One of the most interesting points he makes in the accompanying video on the Tate's site, is that 'History' is the new continent. His point (I think) is that Time itself as a concept has become a continent - has become a place - it's become spatial - rather than temporal. With the advent of Google and the ever-present nature of historical content as and when it is created, as well as forever afterwards....nothing passes away or retreats into the past. It stays in the present. And so we can mix up the past with the present and have them running in parallel in some ways, partnering up through mixed media.
It made me realise more than ever that not only is creation a non-linear process but so is consumption. We've all done the path to purchase plotting out the decision making processes of a consumer, and acknowledged that it doesn't really happen like that ( a realisation - acquisition - confirmation sequence of events). But have we really taken it any further? Not really. Traditional advertising and even most integrated campaigns still follow the linear sequence of I see it, I investigate it, I buy it, I feel vindicated, I talk about it.
What the Altermodern exhibition does is make us just feel it. When we are faced with 'Line of Control' or 'The Projection Room' what our senses are experiencing can't be understood in a logical, rational way. We can't work out the elements of the experience, we can only feel all the various ways the mix of media, the time and the content, is having on us at that moment. It should be the same for brands. A consumer online could be reading a recommendation on a comparison site, overhearing the TV ad, opening a new pack and throwing away the old one, seeing his friend become a fan in a newsfeed - all about the same brand - and all at the same time.
We're in the continuous partial attention economy now, not the linear temporal one, and our comms strategies have to reflect this. And whilst the likes of Cadbury's content is at least rich, participatory, shareable and mashable, it's still really following a pretty traditional linear path.

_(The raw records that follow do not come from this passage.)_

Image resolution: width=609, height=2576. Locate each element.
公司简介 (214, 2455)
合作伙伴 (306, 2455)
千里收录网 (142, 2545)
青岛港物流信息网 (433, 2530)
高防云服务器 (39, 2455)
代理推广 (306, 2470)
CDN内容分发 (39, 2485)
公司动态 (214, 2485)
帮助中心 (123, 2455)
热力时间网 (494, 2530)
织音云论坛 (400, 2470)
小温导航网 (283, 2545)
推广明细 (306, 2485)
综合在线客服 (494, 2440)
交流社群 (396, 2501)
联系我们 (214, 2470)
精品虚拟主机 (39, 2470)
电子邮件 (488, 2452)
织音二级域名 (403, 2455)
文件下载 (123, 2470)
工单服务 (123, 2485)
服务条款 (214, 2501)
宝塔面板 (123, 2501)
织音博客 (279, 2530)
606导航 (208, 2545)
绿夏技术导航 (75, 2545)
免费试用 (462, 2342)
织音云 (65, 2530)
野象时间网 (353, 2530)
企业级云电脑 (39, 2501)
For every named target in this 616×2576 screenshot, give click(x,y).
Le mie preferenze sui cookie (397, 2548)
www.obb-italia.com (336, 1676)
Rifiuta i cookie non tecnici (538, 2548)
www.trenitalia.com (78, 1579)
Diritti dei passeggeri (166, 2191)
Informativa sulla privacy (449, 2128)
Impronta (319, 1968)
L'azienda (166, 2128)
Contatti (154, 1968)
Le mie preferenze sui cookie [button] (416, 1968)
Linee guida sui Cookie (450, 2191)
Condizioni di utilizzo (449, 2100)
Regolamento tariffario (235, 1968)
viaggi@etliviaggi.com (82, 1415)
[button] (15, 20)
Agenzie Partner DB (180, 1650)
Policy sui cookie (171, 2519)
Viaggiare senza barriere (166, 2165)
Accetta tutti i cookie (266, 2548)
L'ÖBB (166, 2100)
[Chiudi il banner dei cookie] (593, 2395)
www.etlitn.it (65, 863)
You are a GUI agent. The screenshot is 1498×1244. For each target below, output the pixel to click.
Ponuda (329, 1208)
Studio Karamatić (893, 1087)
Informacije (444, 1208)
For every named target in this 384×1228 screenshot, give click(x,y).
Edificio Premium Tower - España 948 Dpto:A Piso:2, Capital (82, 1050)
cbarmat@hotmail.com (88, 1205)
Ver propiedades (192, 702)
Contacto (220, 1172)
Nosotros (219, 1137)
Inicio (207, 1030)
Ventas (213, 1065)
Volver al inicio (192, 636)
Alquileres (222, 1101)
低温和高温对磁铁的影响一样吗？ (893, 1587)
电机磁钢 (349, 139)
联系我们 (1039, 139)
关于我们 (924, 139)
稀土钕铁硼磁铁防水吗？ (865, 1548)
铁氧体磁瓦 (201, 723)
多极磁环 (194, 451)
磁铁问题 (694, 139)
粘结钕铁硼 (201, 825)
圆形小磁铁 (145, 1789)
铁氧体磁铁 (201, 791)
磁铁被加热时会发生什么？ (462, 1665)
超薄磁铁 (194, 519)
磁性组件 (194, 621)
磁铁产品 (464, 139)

Just in the way the exhibits at Altermodern often each combine lots of different media or perspectives into one piece: static and nonstatic, traditional and interactive etc, switching on all our senses to ensure we experience it rather than just 'look' at it or just 'hear' it, we need each of our comms to do the same. Each 'communication' we create is no longer a message, it's an experience in itself, something that exists without boundaries. If anything it's a place to be discovered rather than an event to be plotted.